The Indian Passenger Vehicle (PV) industry experienced a subdued September quarter, with Original Equipment Manufacturers (OEMs) reporting varied performance in terms of volume growth and margin trajectories. Industry wholesales, including exports, declined by 1% year-on-year (YoY) during the July-September 2024 quarter.
The competitive dynamics within the sector have undergone significant shifts in recent years. The market shares of the top two players, Maruti Suzuki India and Hyundai Motor India, have dropped to 12-year lows during the first half of FY25.
Amid this broader industry slowdown, Mahindra & Mahindra (M&M) has outperformed its peers with a growing market share and enhanced operational metrics.

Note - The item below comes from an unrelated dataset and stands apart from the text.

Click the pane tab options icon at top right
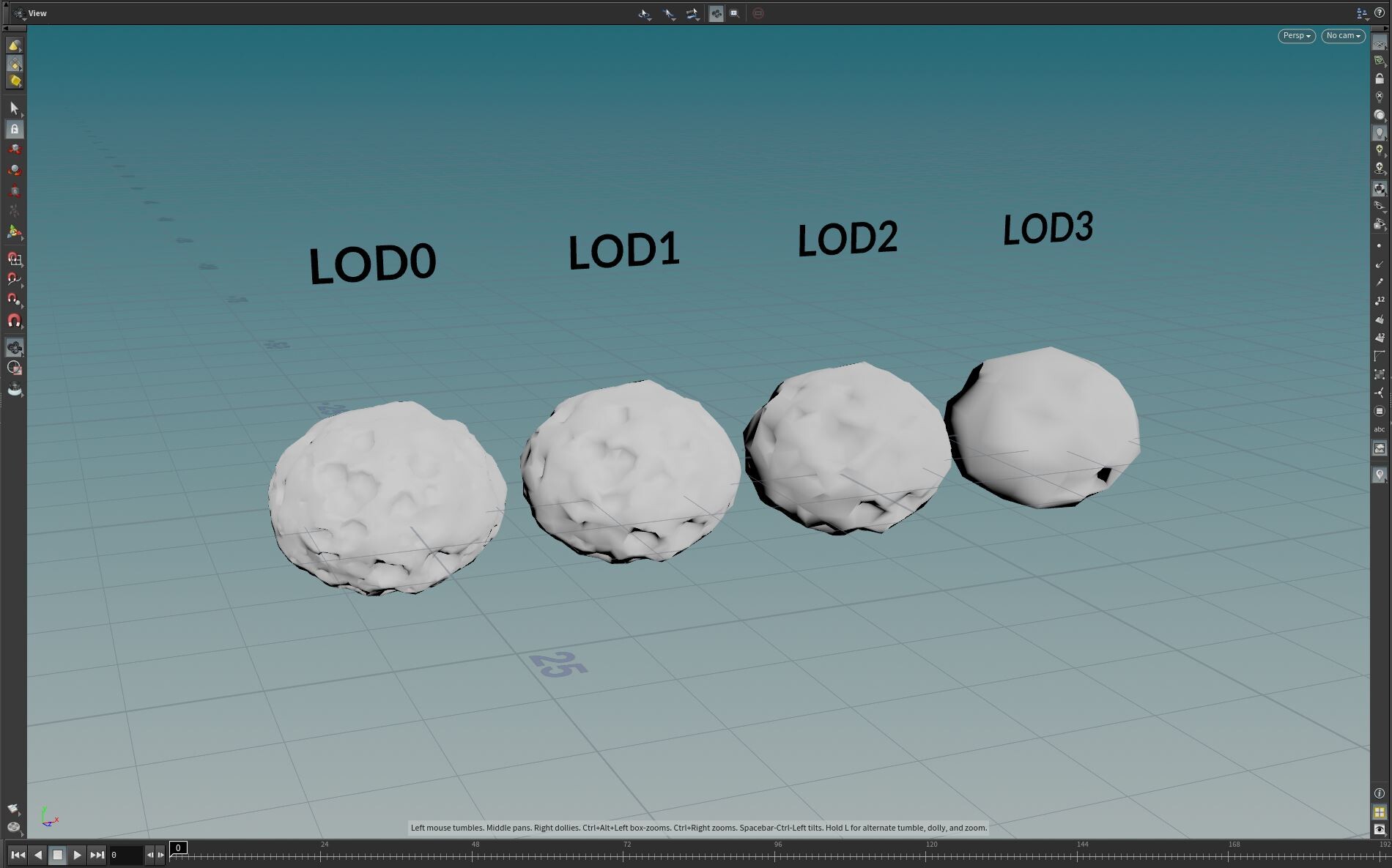pos(1362,12)
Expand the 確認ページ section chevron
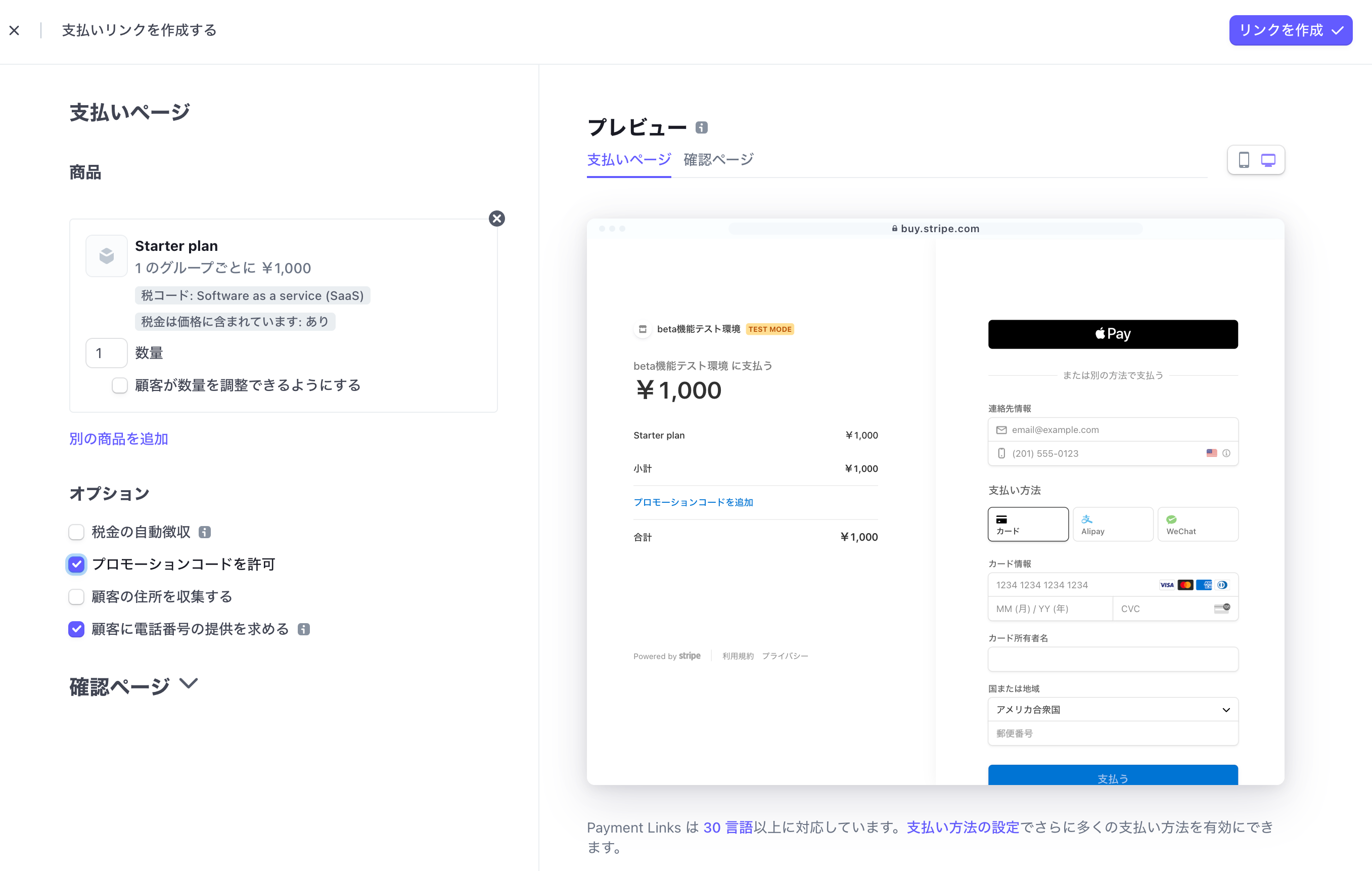Image resolution: width=1372 pixels, height=871 pixels. point(189,683)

Mahindra & Mahindra recorded an 18% YoY growth in passenger vehicle volumes during the second quarter of FY25, significantly outperforming its peers. In contrast, Maruti Suzuki India, Tata Motors, and Hyundai Motor India reported volume declines of 2–9% YoY during the same period.
“The competitive landscape has changed meaningfully in recent years, with market shares of the top two OEMs (Maruti Suzuki and Hyundai Motor India) slipping to 12-year lows in H1FY25. M&M is gaining share with favorable demand shift towards SUVs and new product launches; its PV market share climbed to an all-time high of 12.5% in H1FY25. Tata Motors market share rose to an 11-year high of 14.0% in FY23, although has slipped to 13.3% in H1FY25,” Jefferies said in a report.
M&M’s auto division, encompassing SUVs and commercial vehicles, maintained a flat sequential EBIT margin of 9.5% in Q2FY25, representing a 50 basis point (bps) improvement YoY. In comparison, competitors reported declines in both quarter-on-quarter (QoQ) and YoY EBIT margins.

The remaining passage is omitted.